What Does LINQ Actually Cost? Real Benchmarks on .NET 8

Every C# code review eventually produces the same comment: “LINQ is too slow here, use a for loop.” Nobody ever backs it up with a benchmark. Today we do — on .NET 8, with BenchmarkDotNet, using the real-world patterns from the previous article.

In the first article of this series we examined four LINQ patterns found in a commercial fleet dispatcher. The fixes were straightforward — ToHashSet, GroupBy, ToLookup, foreach. But how much does it actually matter? Saying “we go from O(n²) to O(n)” is theoretically correct. In practice, the tech lead’s question is different: “How many microseconds do we save? How much less memory? Is the refactoring worth it?” Today we put numbers to it.

Setup: How to Measure Without Fooling Yourself

Why Stopwatch Is Not Enough

The first instinct for measuring performance is Stopwatch. It seems reasonable, but it produces unreliable results:

// The wrong way
var sw = Stopwatch.StartNew();
var result = items.Where(x => x > 50).ToList();
sw.Stop();
Console.WriteLine($"Elapsed: {sw.ElapsedMilliseconds}ms");

This approach suffers from at least four problems. JIT cold start inflates the first execution because the code is compiled on the fly. GC noise can insert a collection pause mid-measurement. There is no warm-up to stabilize the CPU cache. And with a single execution, statistical noise makes the number essentially meaningless.

BenchmarkDotNet in 30 Seconds

BenchmarkDotNet solves all these problems.
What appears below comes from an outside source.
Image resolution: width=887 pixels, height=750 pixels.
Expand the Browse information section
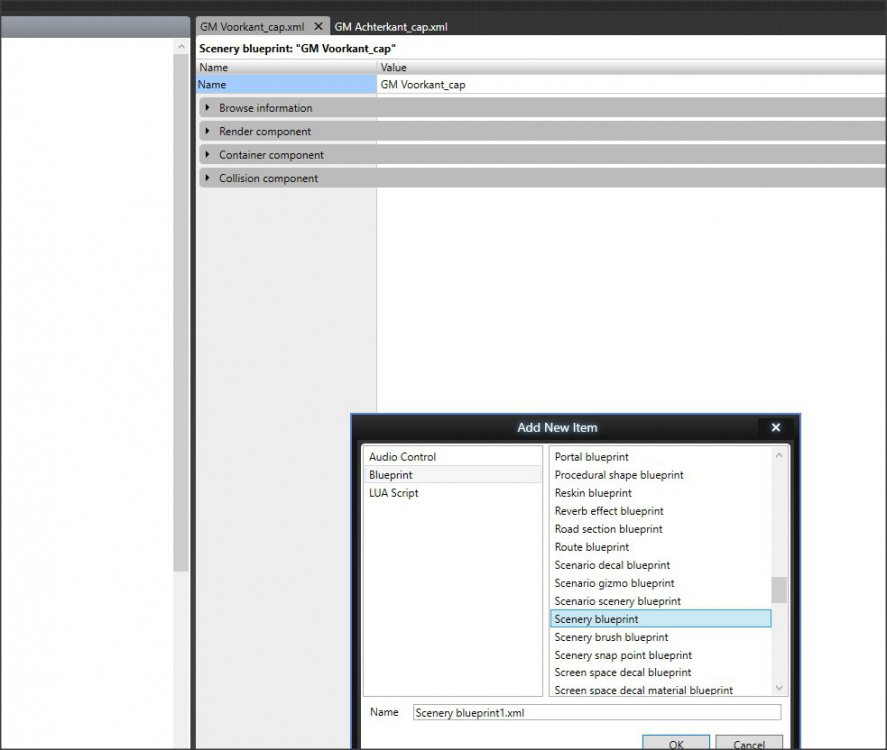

It handles warm-up, multiple iterations, robust statistics, and measures heap allocations. The base configuration for our tests looks like this:

[MemoryDiagnoser]                       // measures allocations and GC pressure
[SimpleJob(RuntimeMoniker.Net80)]       // target runtime: .NET 8
public class LinqBenchmarks
{
    [Params(50, 200, 500)]              // variable parameters for collection size
    public int VehicleCount { get; set; }

    private FleetData _data = null!;

    [GlobalSetup]
    public void Setup()
    {
        // DataGenerator produces realistic dispatcher data
        _data = DataGenerator.Generate(/* size from VehicleCount */);
    }
}

Three attributes are enough: [MemoryDiagnoser] for allocations, [SimpleJob] for the target runtime, [Params] to test at different cardinalities.

What We Measure

For each benchmark we collect three categories of data:

Time: mean, median and standard deviation — the mean alone can hide significant outliers
Heap allocations: bytes allocated per single operation — every allocation is future work for the GC
GC pressure: how many Gen0, Gen1, and Gen2 collections per 1000 operations

A fundamental insight: in a context like the dispatcher from article 1, allocations are often more important than time. A method that completes in 50 microseconds but allocates 100 KB per call can cause unpredictable GC pauses during load spikes. When the latency budget is 100 ms, a 50 ms Gen2 GC pause is a real problem.

All benchmarks use the DataGenerator from the demo project, which simulates realistic dispatcher cardinalities: 50–500 vehicles, 200–5000 deliveries, 100–2000 constraints.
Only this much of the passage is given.